From the above, it is deduced that the impact is only on the conscious mind, whereas the unconscious mind is left to do with algorithmic computationality. Why is this important for Penrose is, since, as a mathematician believes in the mathematical ideas as populating an ideal Platonic world, and which in turn is accessible only via the intellect. And harking back to the non-locality principle within quantum theory, it is clear that true intellect requires consciousness, and the mathematician’s conscious mind has a direct route to truth. In the meanwhile, there is a position in “many-worlds” (2) view that supersedes Penrose’s quantum realist one. This position rejects the Reduction Process in favor of Unitary Process, by terming the former as a mere illusion. Penrose shows his reservations against this view, as for him, a theory of consciousness needs to be in place prior to “many-worlds” view, and before the latter view could be squared with what one actually observes. Penrose is quite amazed at how many AI reviewers and researchers embrace the “many-worlds” hypothesis, and mocks at them, for their reasons being better supportive of validating AI project. In short, Penrose’s criticism of strong AI is based on the project’s assertion that consciousness can emerge by a complex system of algorithms, whereas for the thinker, a great many things humans involve in are intrinsically non-algorithmic in nature. For Penrose, a system can be deterministic without being algorithmic. He even uses the Turing’s halting theorem (3) to demonstrate the possibility of replication of consciousness. In a public lecture in Kolkata on the 4th of January 2011 (4), Penrose had this to say,

There are many things in Physics which are yet unknown. Unless we unravel them, we cannot think of creating real artificial intelligence. It cannot be achieved through the present system of computing which is based on mathematical algorithm. We need to be able to replicate human consciousness, which, I believe, is possible through physics and quantum mechanics. The good news is that recent experiments indicate that it is possible.

**Material provided:**
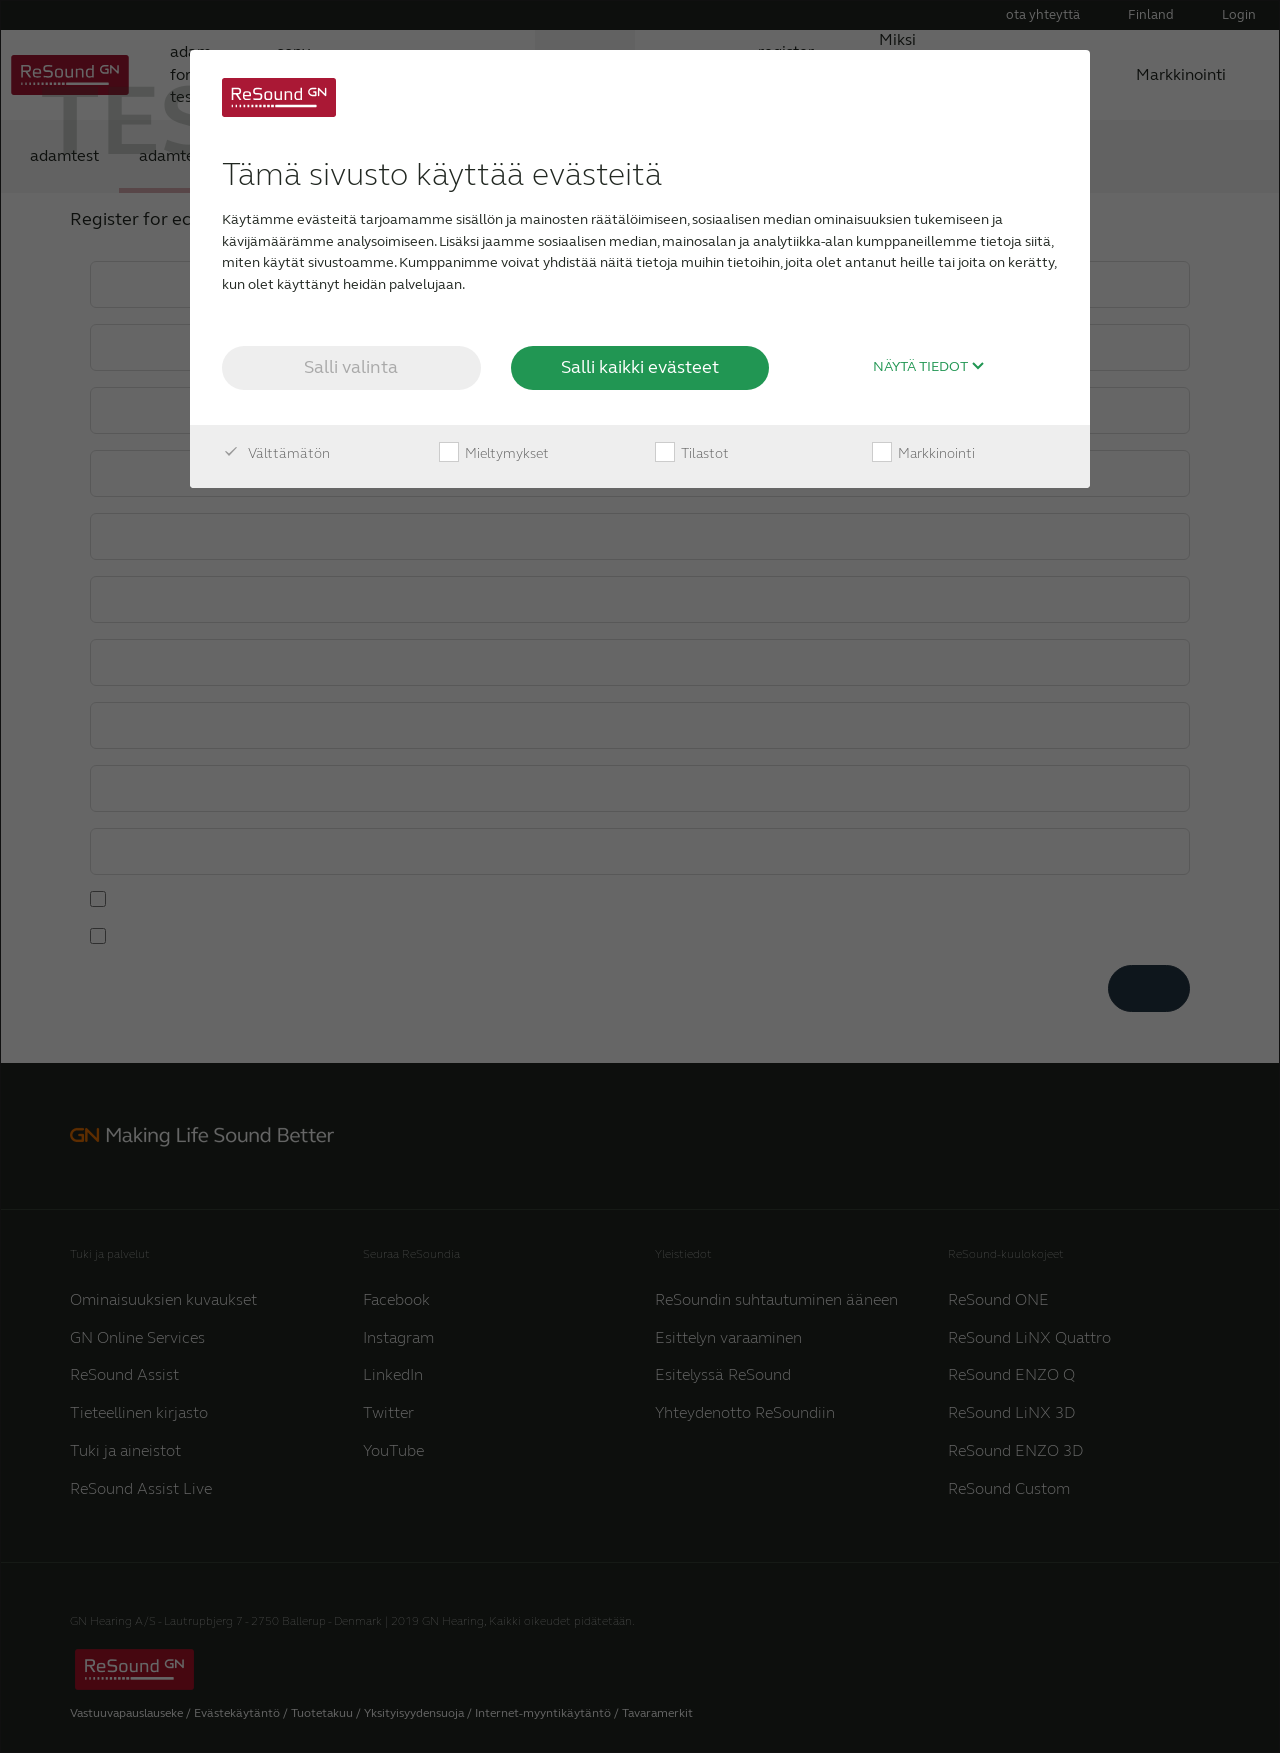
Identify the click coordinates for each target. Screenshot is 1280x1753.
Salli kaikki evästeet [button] (640, 367)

**Work to be completed:** Resume the passage on Penrose's critique of strong AI, picking up after its final sentence. The listing is not needed for this exercise.

**Expected answer:**
There is an apparent shift in Penrosean ideas via what he calls “correct quantum gravity”, which argues for the rational processes of the mind to be completely algorithmic and probably standing a bright chance to be duplicated by a sufficiently complex computing system. As he quoted from the same lecture in Kolkata,

A few years back, scientists at NASA had contemplated sending intelligent robots to space and sought my inputs. Even though we are still unable to create some device with genuine feelings and understanding, the question remains a disturbing one. Is it ethical to leave a machine which has consciousness in some faraway planet or in space? Honestly, we haven’t reached that stage yet. Having said that, I must add it may not be too far away, either. It is certainly a possibility.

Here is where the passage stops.